Could you write out the part of the Abell 1367 imaging notes below that begins at the words "Abell 1367 is" and stops after "find anything definite.", keeping every word and mark the same?
-- START OF Extract provided --
This has been a tough winter for imaging. Nearly every clear night has had a bright moon in it within a few days of being full. Oddly, seeing has tended to be better than average however. This image was the only one that everything pretty much came together all winter. Seeing was better than normal and I had less moonlight to deal with. Still, to get all the color data I needed three months grabbing a frame here and there as the weather and moon permitted.
Abell 1367 is way too large for my limited field of view. I'd need about 6 of these in a mosaic to do it justice. This region seemed the most interesting when I was looking at an area to image. The cluster lies at a distance of about 300 million light years. Some are closer such as the large spiral to the lower left, NGC 3861 is only 240 million light years from us and the overlapping smaller galaxy MCG+03-30-094 is not really overlapping as it is at 345 million light years. These two may define the closest and farthest galaxy in the group or they may be unrelated. I couldn't find anything definite.
To the upper left of this pair is a very small interacting pair of galaxies collectively known as CGCG097-133. Oddly NED lists the individual red shifts of these two individually at about 650 million light years but lists the two galaxy group as having a distance of 248 million light years. That is obviously an error, likely keyed in by that famous Chinese astronomer Sum-Ting Wong.
-- END OF Extract provided --
-- START OF Stored rows --
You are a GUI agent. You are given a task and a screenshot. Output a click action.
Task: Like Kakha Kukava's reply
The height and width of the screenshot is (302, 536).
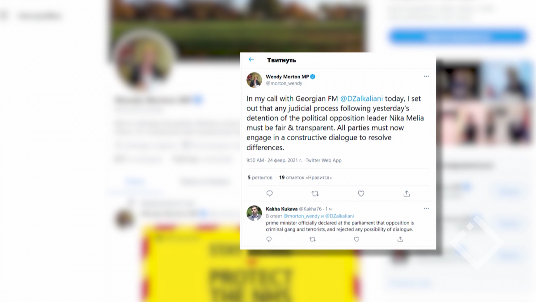(356, 239)

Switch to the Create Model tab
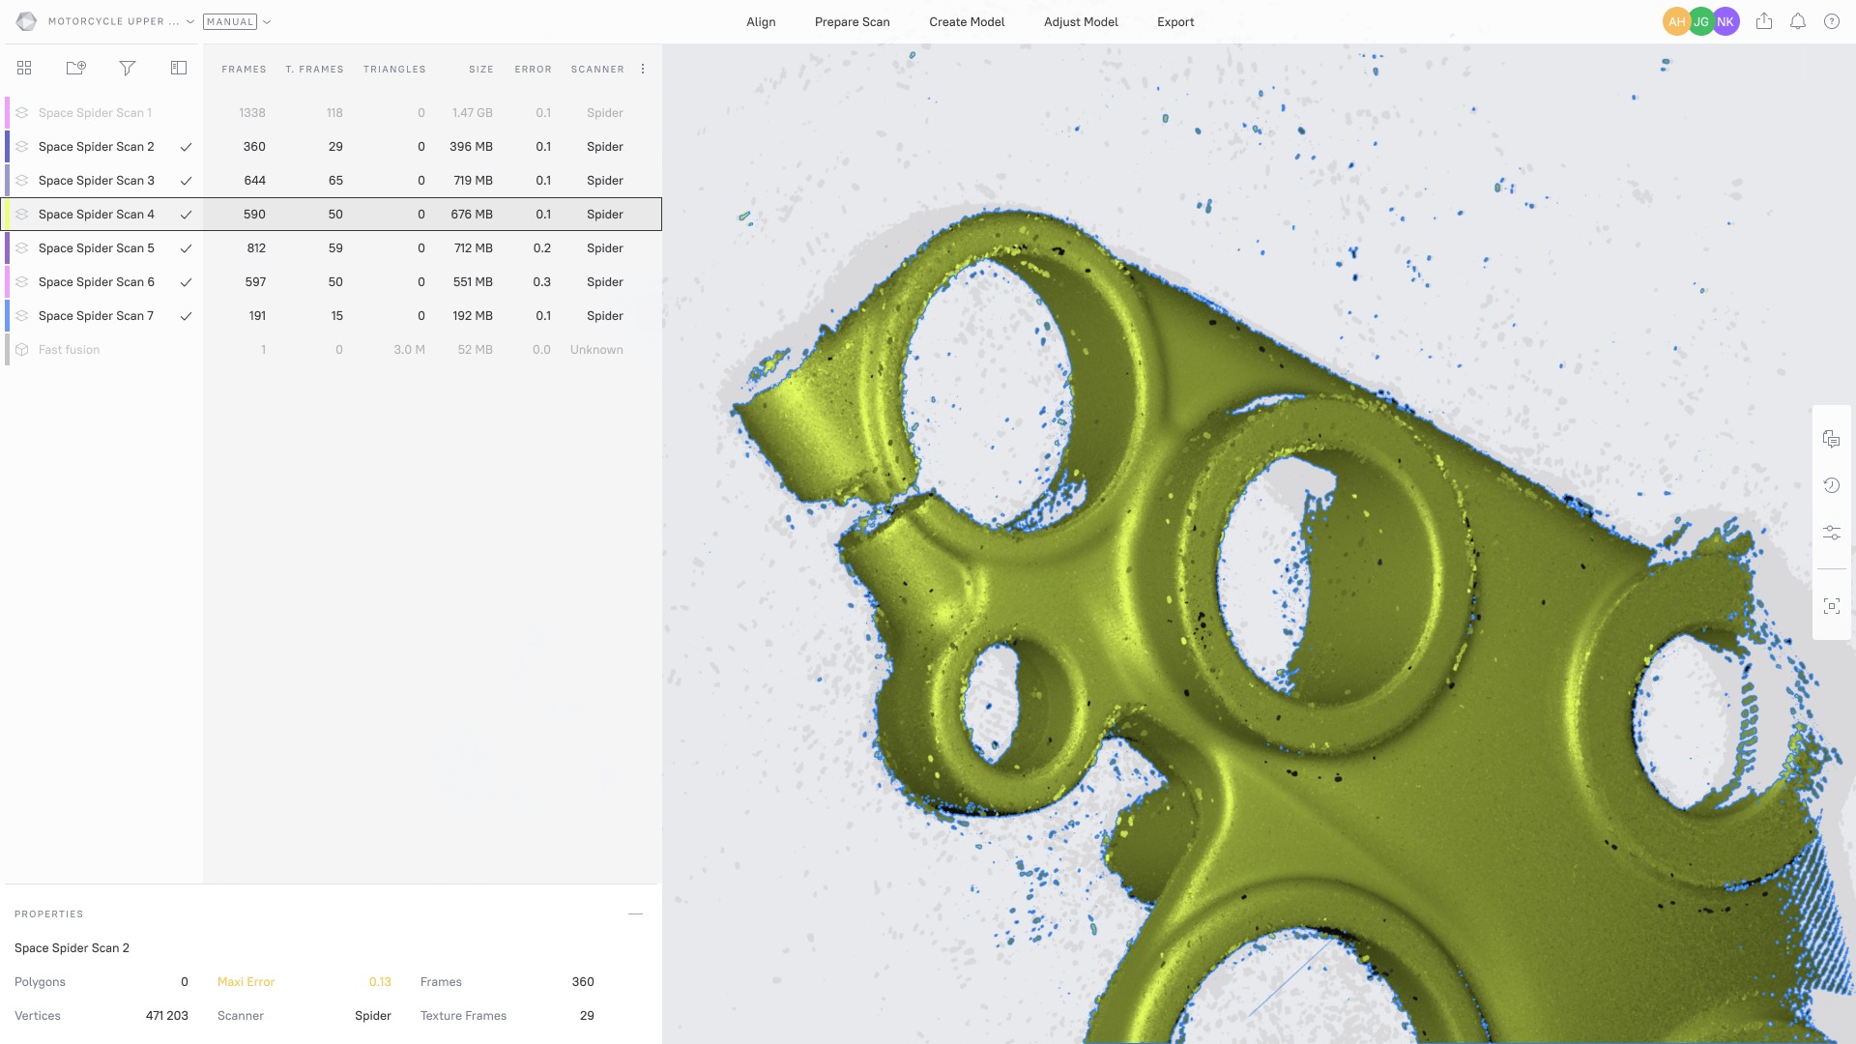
-- END OF Stored rows --
● **Result below**:
Abell 1367 is way too large for my limited field of view. I'd need about 6 of these in a mosaic to do it justice. This region seemed the most interesting when I was looking at an area to image. The cluster lies at a distance of about 300 million light years. Some are closer such as the large spiral to the lower left, NGC 3861 is only 240 million light years from us and the overlapping smaller galaxy MCG+03-30-094 is not really overlapping as it is at 345 million light years. These two may define the closest and farthest galaxy in the group or they may be unrelated. I couldn't find anything definite.